In this paper, we explore the mechanisms that control cDC homeostasis in nonlymphoid tissues in the steady state. We find that two phenotypically and developmentally distinct cDC populations coexist in most nonlymphoid tissues. Tissue CD103+ cDCs are related to lymphoid organ CD8+ cDCs and are derived from pre-cDCs, whereas tissue CD11b+ cDCs are heterogenous.
Langerin, which is highly expressed on the surface of epidermal LCs in mice and humans, was initially thought to be a specific marker for LCs in the skin (Merad et al., 2008). However, langerin is also expressed by a population of dermal cDCs, which migrates to the LN (Bursch et al., 2007; Ginhoux et al., 2007; Poulin et al., 2007), as well as by a subset of cDCs in the lungs (Sung et al., 2006). As shown in Fig. 1, dermal cDCs can be segregated into three populations that differentially express langerin and CD11b. One population expresses langerin, CD103 (Cepek et al., 1994), and low levels of CD11b but lacks several monocyte/macrophage markers including F4/80 (Austyn and Gordon, 1981), SIRP-α (van Beek et al., 2005), and CX3CR1 (Jung et al., 2000; CD103+ DC; Fig.1, A and B). The other DC subset lacks CD103 but expresses high levels of CD11b, CX3CR1, F4/80, and SIRP-α (CD11b+ DC; Fig.1, A and B). In addition, the dermis contains migratory LCs, which uniquely express epithelial cell adhesion molecule (EpCAM; Nagao et al., 2009; Fig. 1, A and B).
To determine whether similar cDC subsets also exist in nonlymphoid tissues other than the skin, we examined the phenotype of CD11c+MHCII+ cells in the lung, liver, pancreatic islets, and kidney. Like in the skin, cDCs in these tissues segregate into two major populations, which we refer to as CD103+ DCs (CD103+CD11bloCX3CR1−F4/80−SIRP-α−) and CD11b+ DCs (CD103−CD11bhiCX3CR1+F4/80+SIRP-α+; Fig. 1, A–D). The level of langerin expression on CD103+ cDCs varies among tissues and is absent in CD103+ cDCs in the pancreatic islets (Fig. 1, A–D). We conclude that two major subsets of cDCs exist in most mouse tissues. We have reported that two DC subsets, identified as CD103+ and CD103− cDCs, also exist in mouse lamina propria (Bogunovic et al., 2009). We recently showed that in contrast to most other nonlymphoid tissue, lamina propria CD103+ cDCs also express CD11b, F4/80, and SIRP-α (Fig. S1, A and B; Bogunovic et al., 2009). Intestinal cDCs also include a population of CD103+CD11b−CD8α+ cDCs that accumulate in Peyer's patches (Bogunovic et al., 2009).
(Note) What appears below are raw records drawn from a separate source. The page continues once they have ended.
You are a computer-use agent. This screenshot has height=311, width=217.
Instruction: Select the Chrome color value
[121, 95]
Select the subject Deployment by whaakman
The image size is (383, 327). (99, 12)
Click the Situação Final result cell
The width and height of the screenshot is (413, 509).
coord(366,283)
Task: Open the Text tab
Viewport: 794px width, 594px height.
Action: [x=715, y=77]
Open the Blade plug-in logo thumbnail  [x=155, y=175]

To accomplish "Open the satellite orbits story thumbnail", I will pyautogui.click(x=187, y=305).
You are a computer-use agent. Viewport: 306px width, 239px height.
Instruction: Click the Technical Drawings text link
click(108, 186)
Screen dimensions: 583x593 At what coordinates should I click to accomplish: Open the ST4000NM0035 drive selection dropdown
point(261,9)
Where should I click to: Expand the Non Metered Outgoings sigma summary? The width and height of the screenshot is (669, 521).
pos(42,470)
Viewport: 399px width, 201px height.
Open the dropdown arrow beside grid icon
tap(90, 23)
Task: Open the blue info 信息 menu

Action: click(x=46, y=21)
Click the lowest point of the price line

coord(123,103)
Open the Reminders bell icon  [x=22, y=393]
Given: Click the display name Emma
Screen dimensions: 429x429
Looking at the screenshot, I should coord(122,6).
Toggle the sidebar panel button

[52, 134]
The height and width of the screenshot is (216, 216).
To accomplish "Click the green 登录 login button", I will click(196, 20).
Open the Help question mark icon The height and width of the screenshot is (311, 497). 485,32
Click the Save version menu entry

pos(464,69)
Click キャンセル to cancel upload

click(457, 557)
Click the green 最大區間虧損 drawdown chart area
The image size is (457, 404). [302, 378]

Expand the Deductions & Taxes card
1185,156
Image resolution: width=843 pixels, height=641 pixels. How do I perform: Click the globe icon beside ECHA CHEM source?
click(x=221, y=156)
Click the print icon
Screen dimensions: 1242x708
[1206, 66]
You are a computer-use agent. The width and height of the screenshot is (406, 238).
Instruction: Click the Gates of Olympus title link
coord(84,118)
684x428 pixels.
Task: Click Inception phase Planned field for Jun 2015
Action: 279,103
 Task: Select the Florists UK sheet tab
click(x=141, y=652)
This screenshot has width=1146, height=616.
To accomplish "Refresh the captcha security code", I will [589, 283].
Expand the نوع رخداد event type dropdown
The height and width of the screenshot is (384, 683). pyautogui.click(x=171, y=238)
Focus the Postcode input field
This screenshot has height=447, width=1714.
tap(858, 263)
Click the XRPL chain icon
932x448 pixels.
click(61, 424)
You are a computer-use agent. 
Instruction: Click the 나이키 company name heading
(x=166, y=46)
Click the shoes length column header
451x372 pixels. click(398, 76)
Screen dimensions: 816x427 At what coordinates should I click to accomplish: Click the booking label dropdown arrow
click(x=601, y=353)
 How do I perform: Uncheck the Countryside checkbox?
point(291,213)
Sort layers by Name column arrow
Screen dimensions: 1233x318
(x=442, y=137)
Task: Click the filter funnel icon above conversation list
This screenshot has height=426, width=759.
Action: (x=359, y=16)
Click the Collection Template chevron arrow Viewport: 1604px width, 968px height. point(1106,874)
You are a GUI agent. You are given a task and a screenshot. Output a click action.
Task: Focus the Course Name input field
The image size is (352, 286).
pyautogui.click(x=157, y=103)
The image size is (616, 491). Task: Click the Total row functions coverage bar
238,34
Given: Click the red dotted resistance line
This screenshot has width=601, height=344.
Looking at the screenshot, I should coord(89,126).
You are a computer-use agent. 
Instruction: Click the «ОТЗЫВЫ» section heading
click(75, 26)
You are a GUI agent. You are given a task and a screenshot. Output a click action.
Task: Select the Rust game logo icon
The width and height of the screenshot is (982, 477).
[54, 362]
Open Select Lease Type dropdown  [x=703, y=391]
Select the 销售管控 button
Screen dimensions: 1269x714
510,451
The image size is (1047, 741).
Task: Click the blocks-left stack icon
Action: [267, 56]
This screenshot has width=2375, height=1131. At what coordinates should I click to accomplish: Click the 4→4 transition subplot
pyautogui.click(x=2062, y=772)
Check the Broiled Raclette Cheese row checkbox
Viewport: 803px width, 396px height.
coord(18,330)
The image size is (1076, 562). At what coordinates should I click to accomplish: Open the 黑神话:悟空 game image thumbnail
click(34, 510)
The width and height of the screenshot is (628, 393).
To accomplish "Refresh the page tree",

Expression of the receptor Flt3 is required for the development and maintenance of cDCs in lymphoid organs (Waskow et al., 2008). In contrast, MCSF-R is required for LCs to develop (Ginhoux et al., 2006) but is dispensable for the development of spleen cDCs (Witmer-Pack et al., 1993; Ginhoux et al., 2006). This differential cytokine requirement may in part reflect the distinct developmental origin of these two cell types. Therefore, we measured the expression of these two receptors by the different cDC subsets in nonlymphoid tissues. Flt3 messenger RNA (mRNA) and protein were expressed on both cDC subsets but at higher levels on CD103+ cDCs than CD11b+ cDCs in all tissues analyzed including the dermis, lung, kidney, and liver (Fig. 2, A and C). MCSF-R expression was measured using transgenic mice expressing GFP under the control of the MCSF-R promoter (Burnett et al., 2004) and confirmed by quantitative PCR. Although we did not detect MCSF-R protein expression by flow cytometry on cDCs and macrophages, this is likely to be a consequence of antigen degradation caused by the long tissue digestion process. In contrast to Flt3, MCSF-R was expressed at higher levels on CD11b+ cDCs compared with CD103+ cDCs in all tissues analyzed (Fig. 2, B and D). Similar differences were found among spleen CD8− and CD8+ cDCs, respectively, suggesting that these cells might be developmentally related (Fig. 2, A–D).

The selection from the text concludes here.